--- Task directions ---
In the entries below, find the line with "Viewport: 1024px width, 645px" and transcribe it and every line after it exactly, through the last line, without pictures.

--- Stored entries ---
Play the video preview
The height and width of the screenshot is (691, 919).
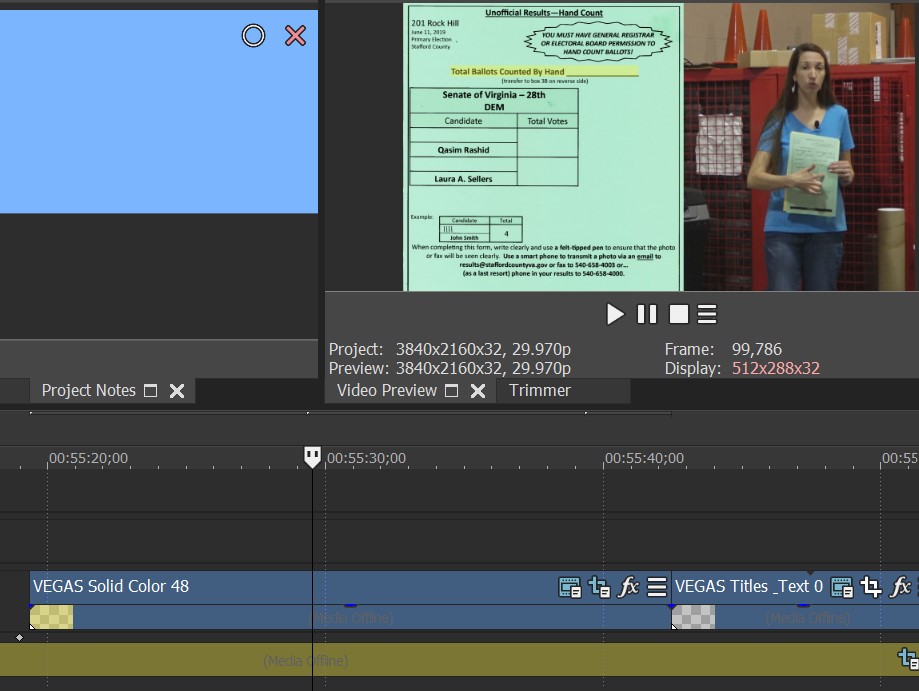point(615,314)

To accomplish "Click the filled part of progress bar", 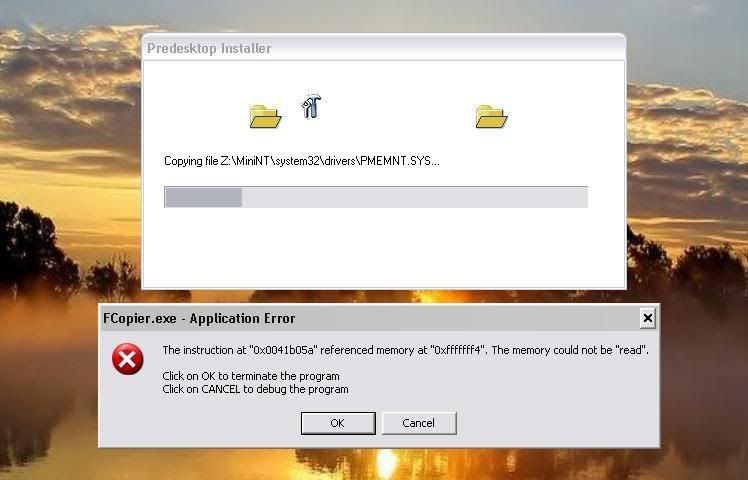I will click(204, 197).
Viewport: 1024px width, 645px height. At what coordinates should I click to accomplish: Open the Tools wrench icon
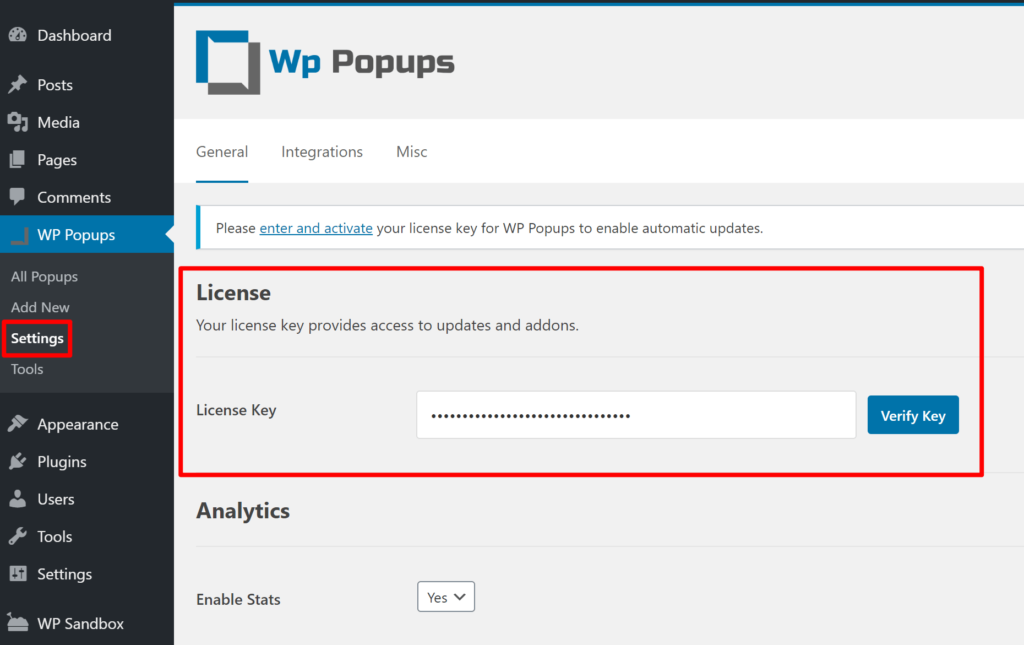click(x=20, y=536)
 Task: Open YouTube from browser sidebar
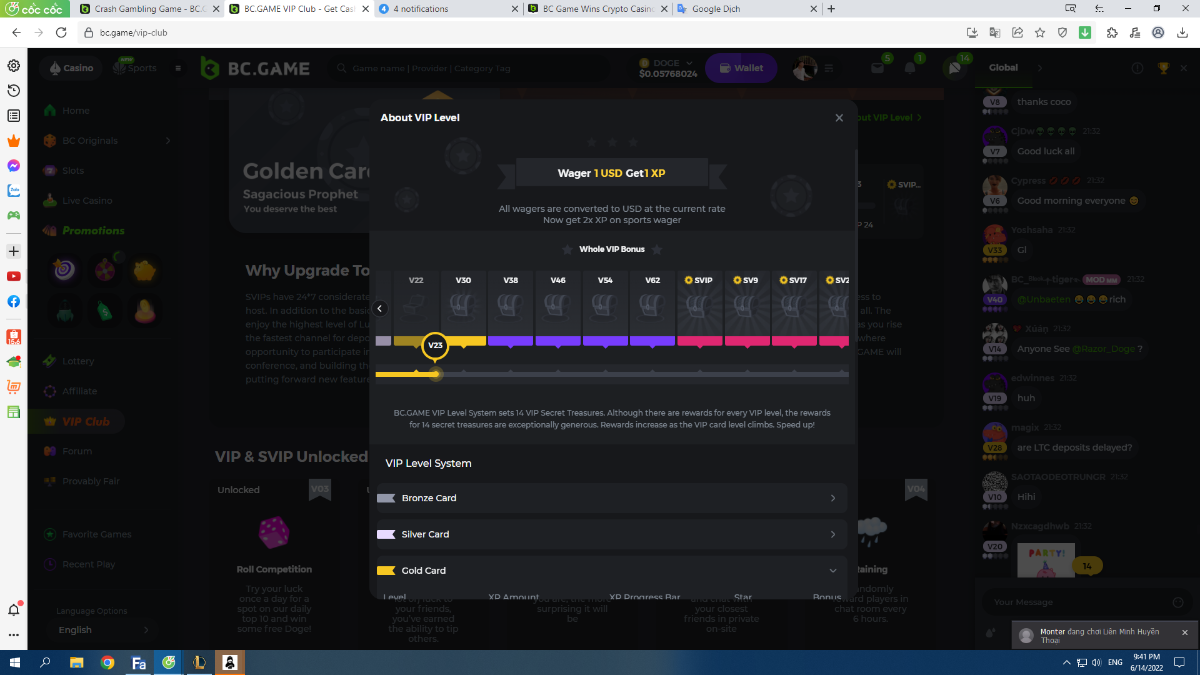click(14, 276)
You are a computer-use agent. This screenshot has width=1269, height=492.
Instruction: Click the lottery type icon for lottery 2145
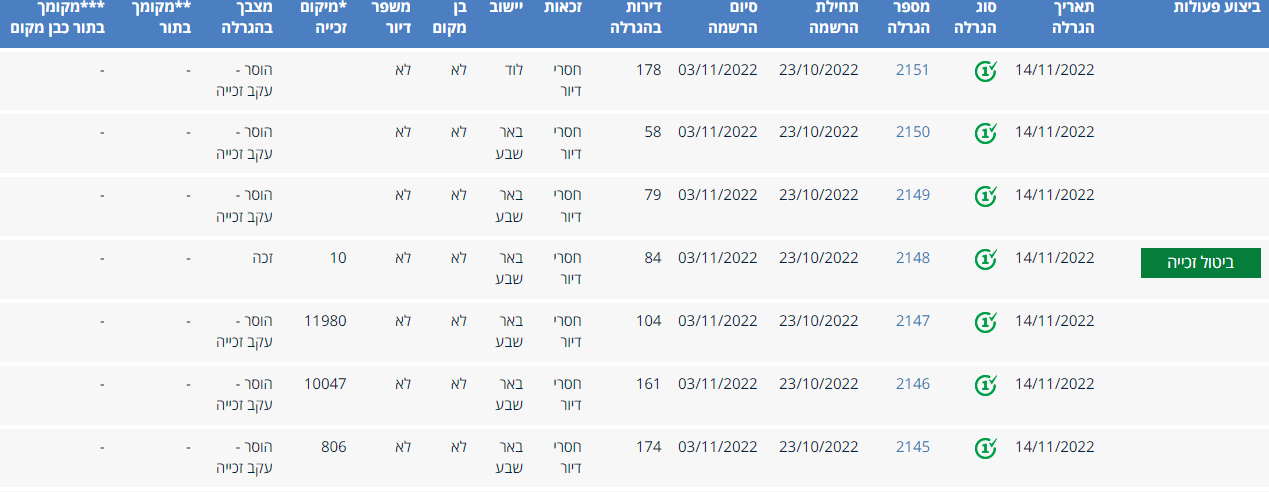[986, 448]
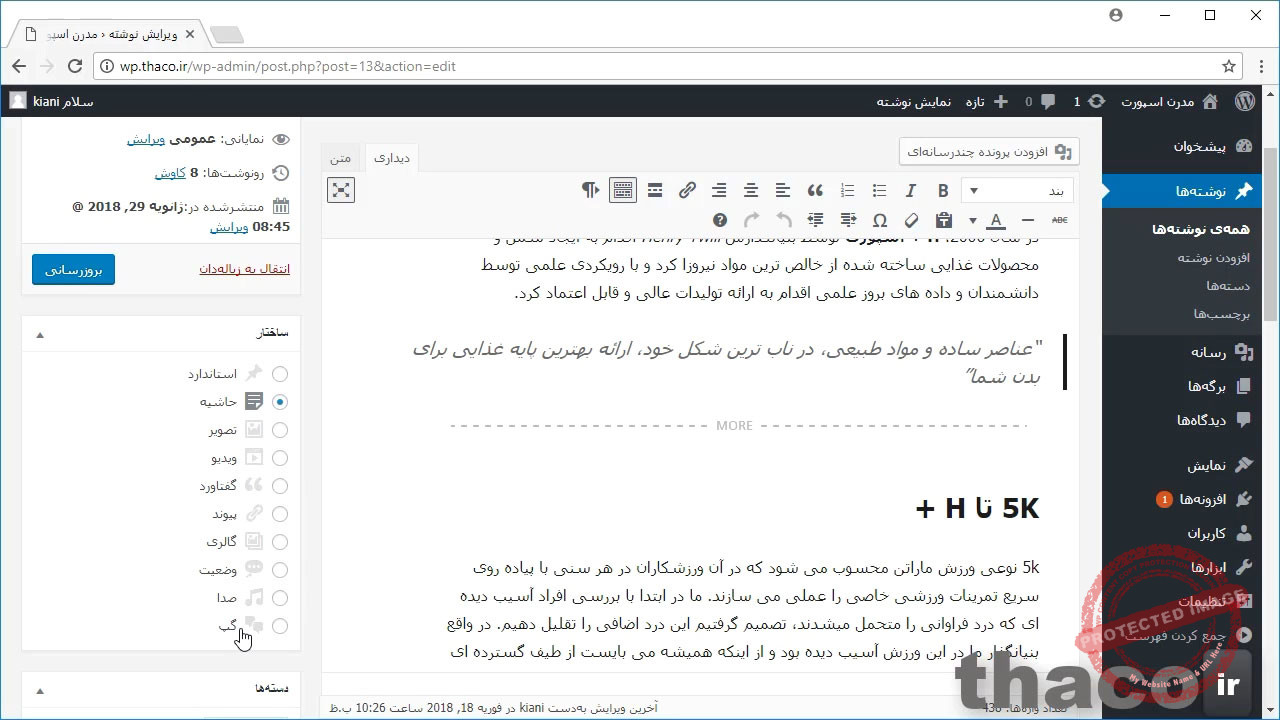Toggle bold formatting in editor toolbar
The height and width of the screenshot is (720, 1280).
942,190
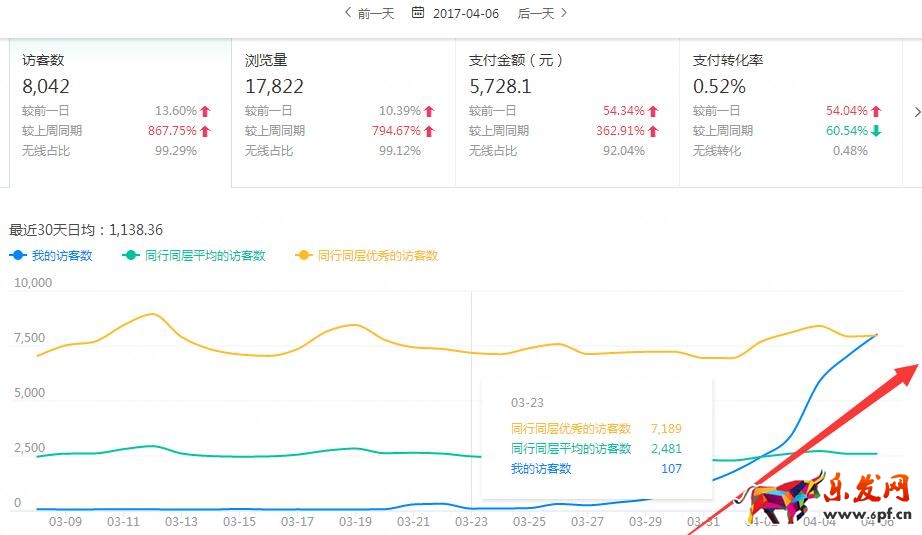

--- Answer below ---
Viewport: 1024px width, 645px height. At what coordinates should I click to accomplish: Open the Tools wrench icon
click(x=20, y=536)
 Task: Open YouTube from browser sidebar
click(14, 276)
You are a computer-use agent. This screenshot has width=1269, height=492.
Instruction: Click the lottery type icon for lottery 2145
[986, 448]
Toggle bold formatting in editor toolbar
The height and width of the screenshot is (720, 1280).
942,190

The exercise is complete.